* Problem to work on: Below are the entries. Print only the lines starting at the one with "Given: Switch to the Policies tab" and ending at the one with "Click the person", exactly, with no pictures.

Top of Material to process

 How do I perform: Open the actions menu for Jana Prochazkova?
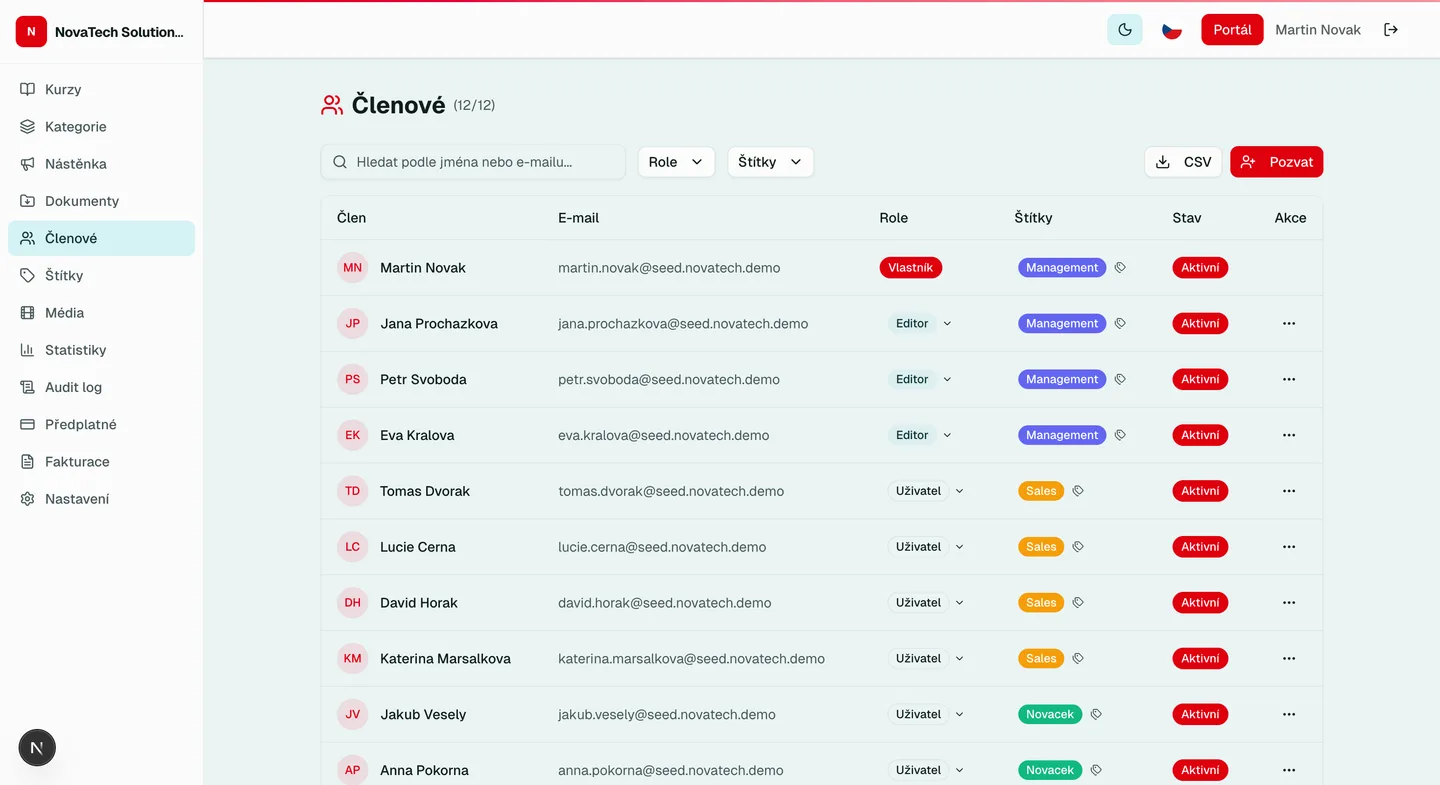click(1288, 324)
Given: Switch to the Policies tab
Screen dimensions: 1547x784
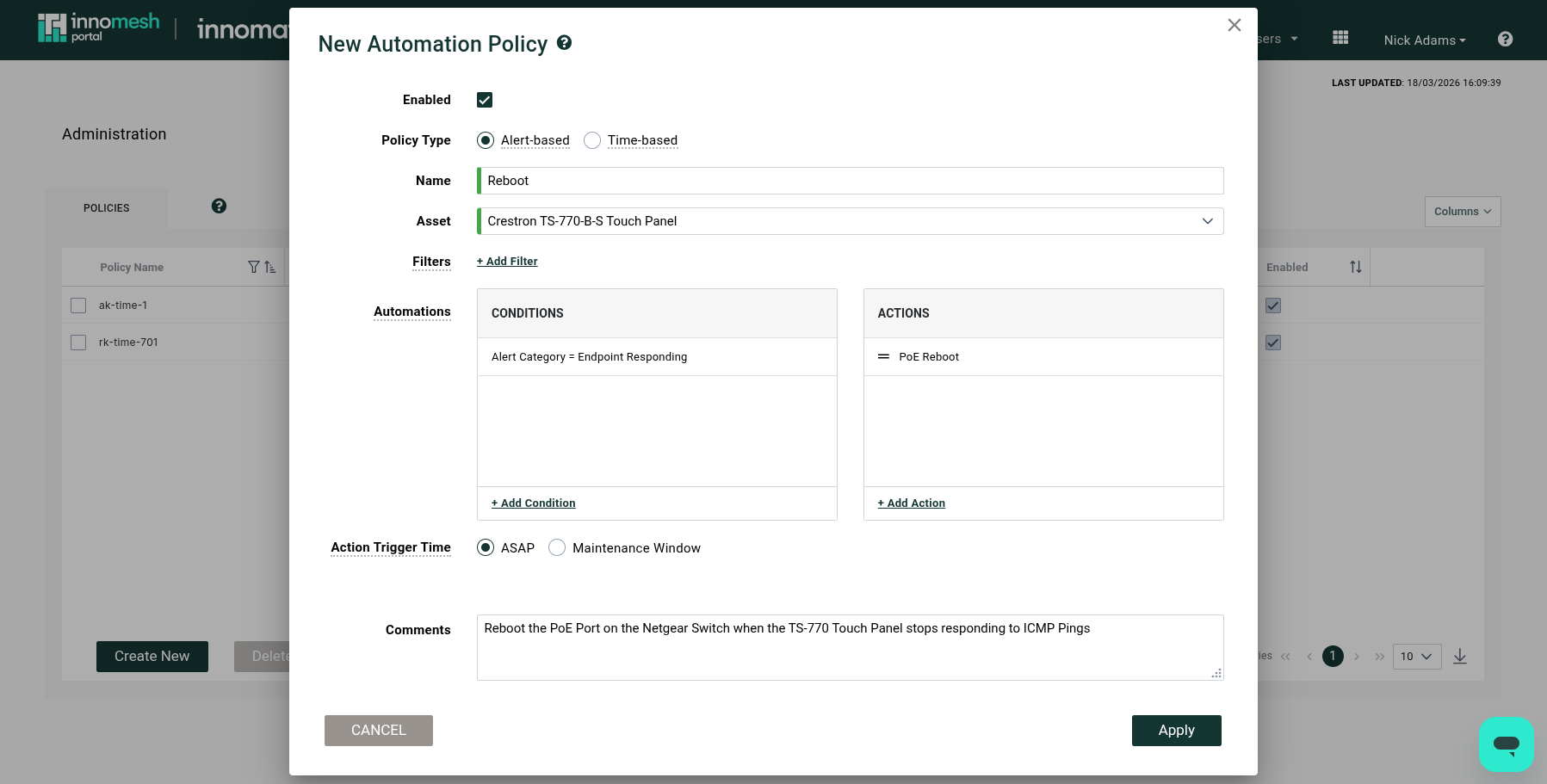Looking at the screenshot, I should [106, 208].
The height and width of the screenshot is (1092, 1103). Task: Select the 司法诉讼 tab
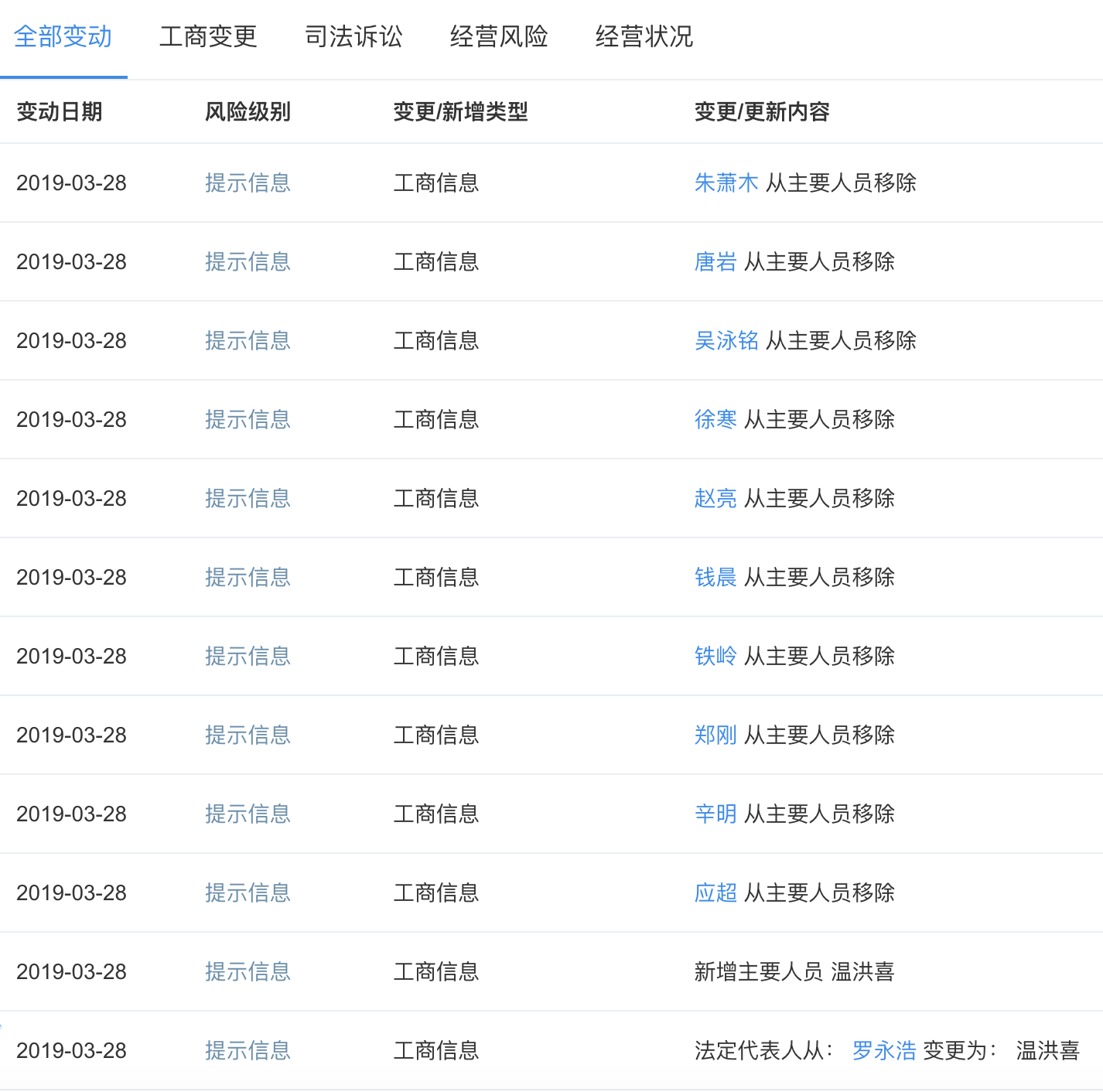353,36
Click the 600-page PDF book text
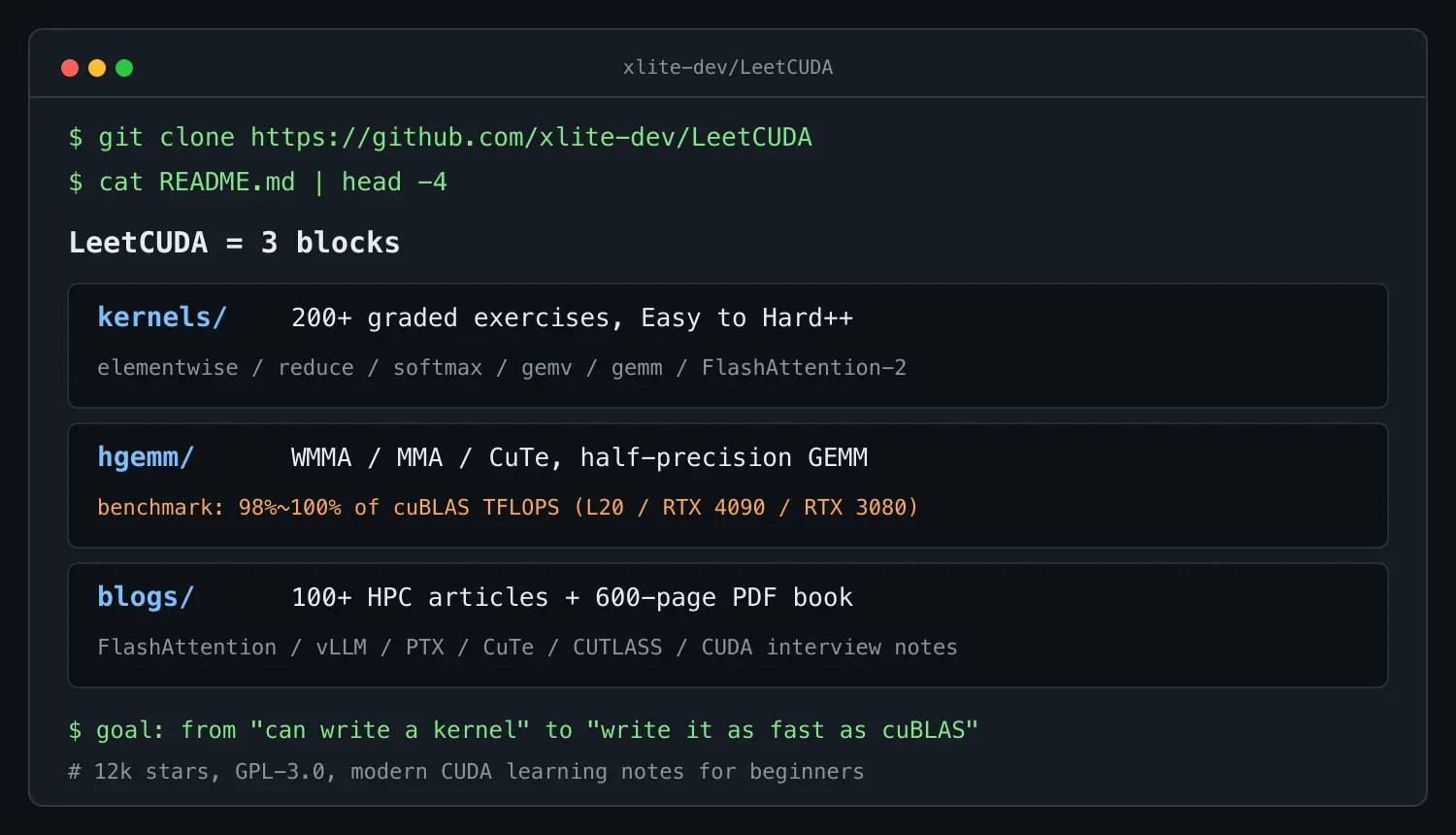Screen dimensions: 1456x835 pos(724,597)
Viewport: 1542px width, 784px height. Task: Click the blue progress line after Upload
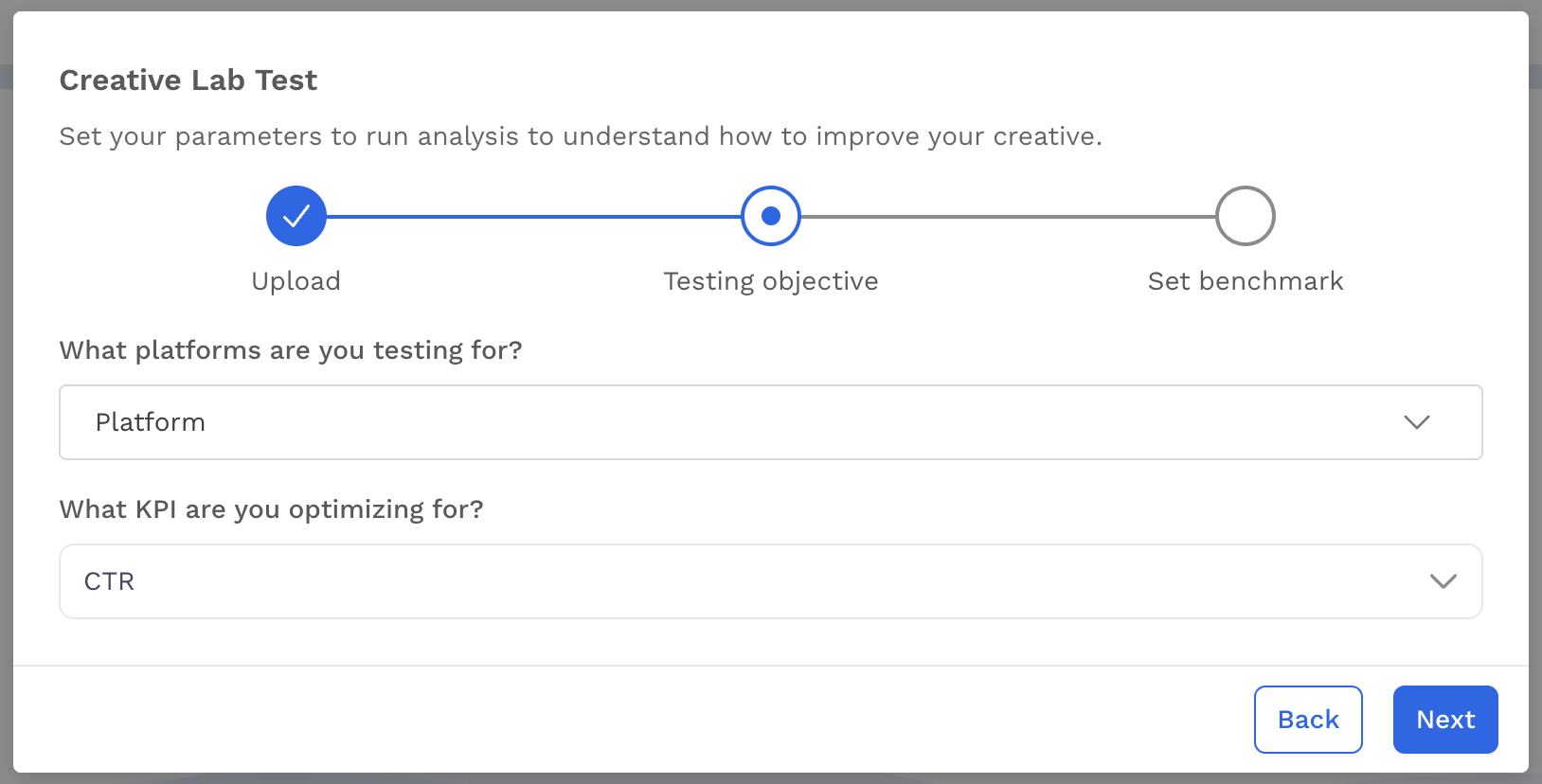pos(533,217)
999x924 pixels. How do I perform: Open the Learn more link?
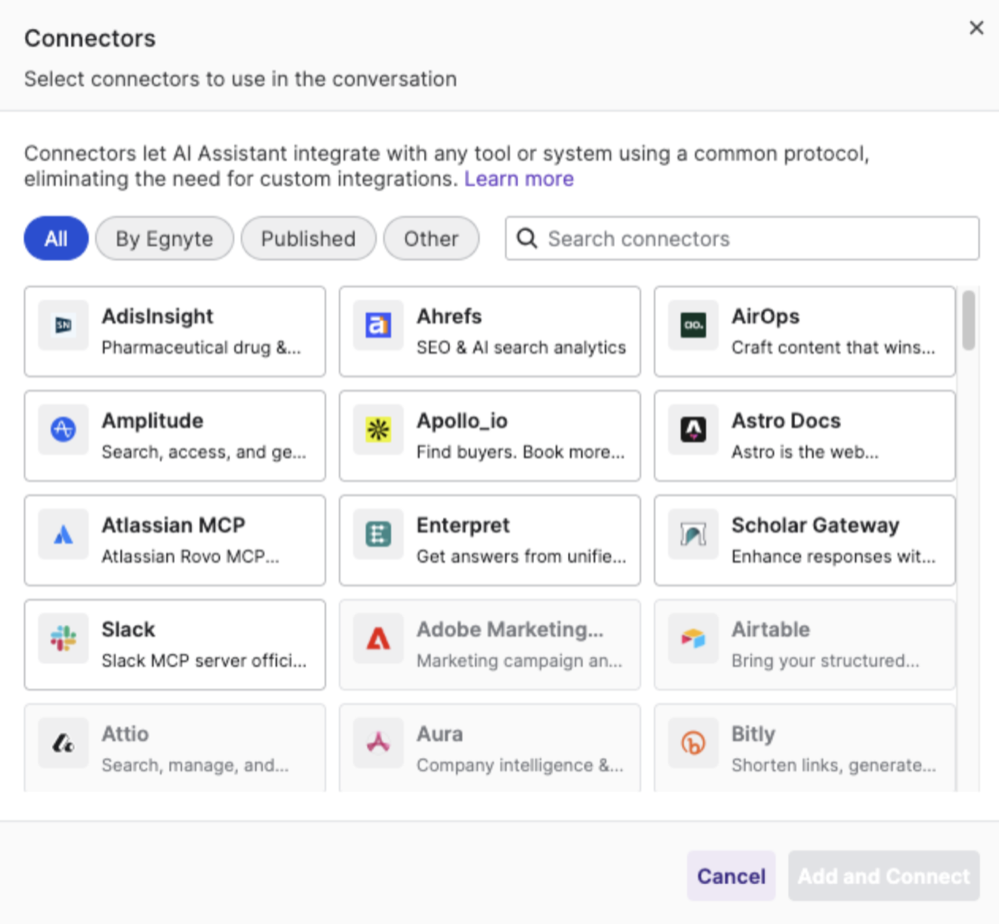519,179
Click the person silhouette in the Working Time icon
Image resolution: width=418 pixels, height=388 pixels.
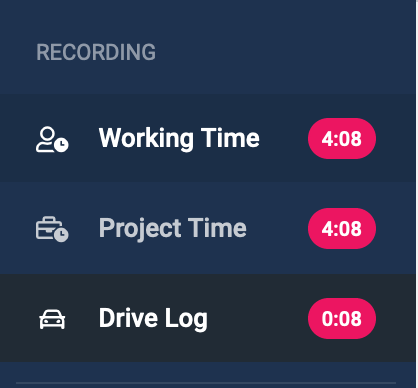46,139
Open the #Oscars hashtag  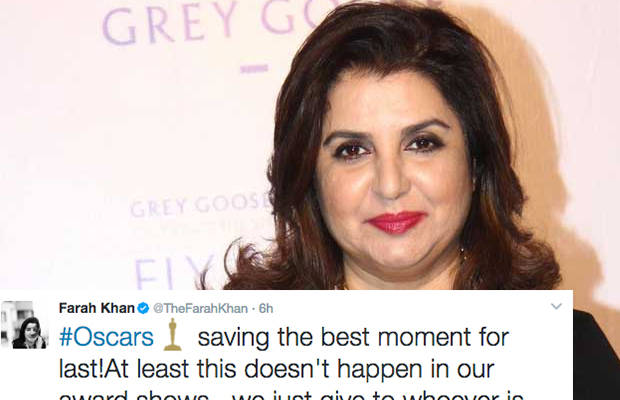(x=106, y=337)
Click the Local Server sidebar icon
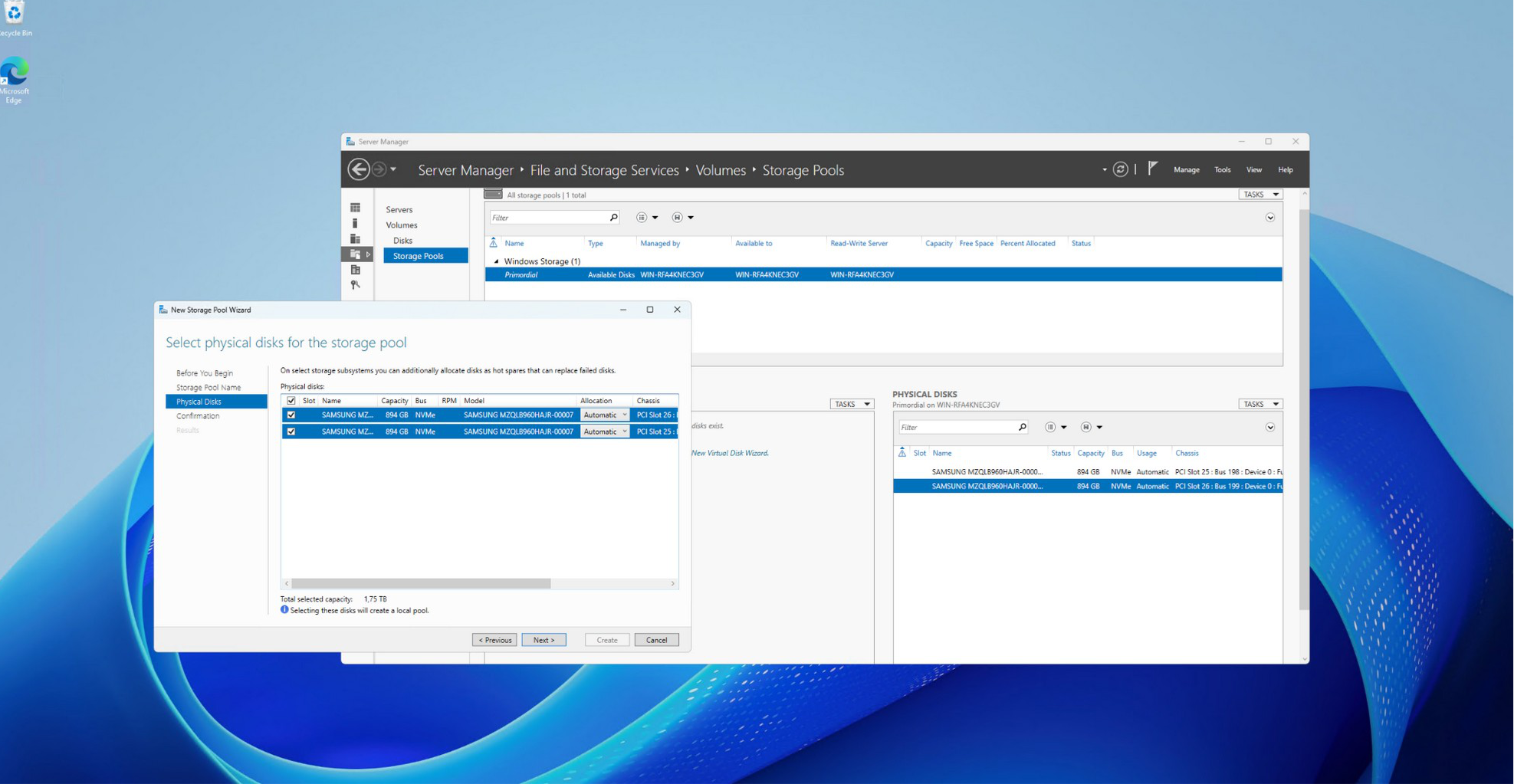The height and width of the screenshot is (784, 1514). pos(355,224)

Bottom of Material to process

* Task output:
Given: Switch to the Policies tab
Screen dimensions: 1547x784
Looking at the screenshot, I should [106, 208].
The height and width of the screenshot is (1092, 1103). Task: Select the 司法诉讼 tab
353,36
Click the 600-page PDF book text
Screen dimensions: 1456x835 pos(724,597)
Viewport: 1542px width, 784px height. Task: Click the blue progress line after Upload
pos(533,217)
999x924 pixels. How do I perform: Open the Learn more link?
519,179
Click the person silhouette in the Working Time icon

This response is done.